BioFirst lures researchers
Wednesday, 09 July, 2003
NSW’s BioFirst awards have attracted two top overseas researchers to the state, in the first of this year’s appointments for overseas experts.
Assistant Professor Izuru Matsumoto, from the Fukushim Medical University School of Medicine in Japan, will be joining the University of Sydney to develop a unique brain bank and donor program that’s dedicated to schizophrenia and alcohol related brain damage.
Associate Professor Shane Grey from the Harvard Medical School in Boston, USA, will move to the Garvan Institute to investigate genetically engineered therapies for the treatement of Type 1 and Type 2 diabetes.
Both awardees will be funded by the NSW government to the tune of $110,000 a year, to supplement the researchers’ salaries. The BioFirst Award has a budget of $6 million over five years.

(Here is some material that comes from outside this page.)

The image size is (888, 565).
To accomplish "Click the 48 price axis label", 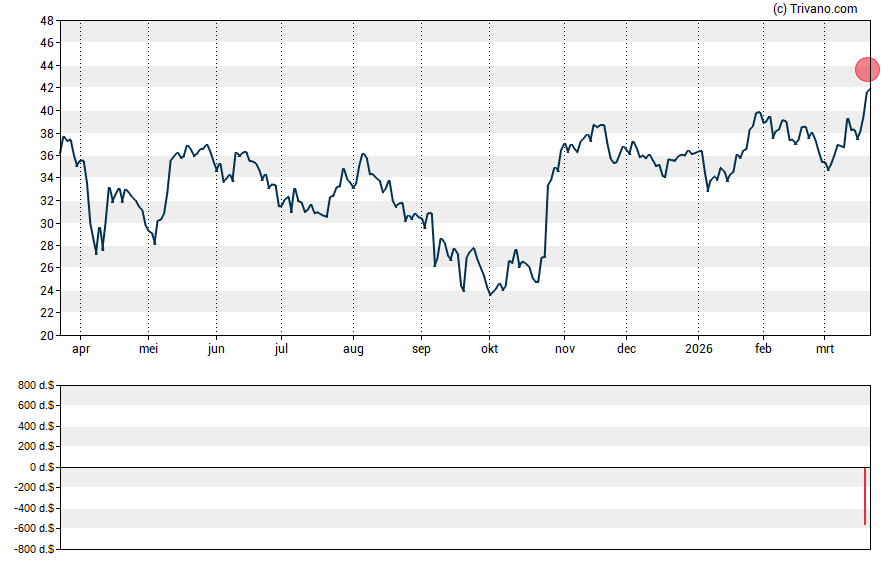I will pyautogui.click(x=47, y=21).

Science and Medical Research Minister Frank Sartor described the awards as NSW’s effort to “turn around the brain drain and make it a brain gain”.
“The Government understands that our best and brightest scientists will be lured abroad by the prospect of working on the international stage: we want them to come back,” he said.
Matsumoto said he was delighted at the award, and was looking forward to the move.
“The brain bank at the University of Sydney is the only one of its type in Australia focusing specifically on schizophrenia and the damage that alcohol causes to the brain,” he said. “This funding will accelerate our search for treatments for these diseases,” he added.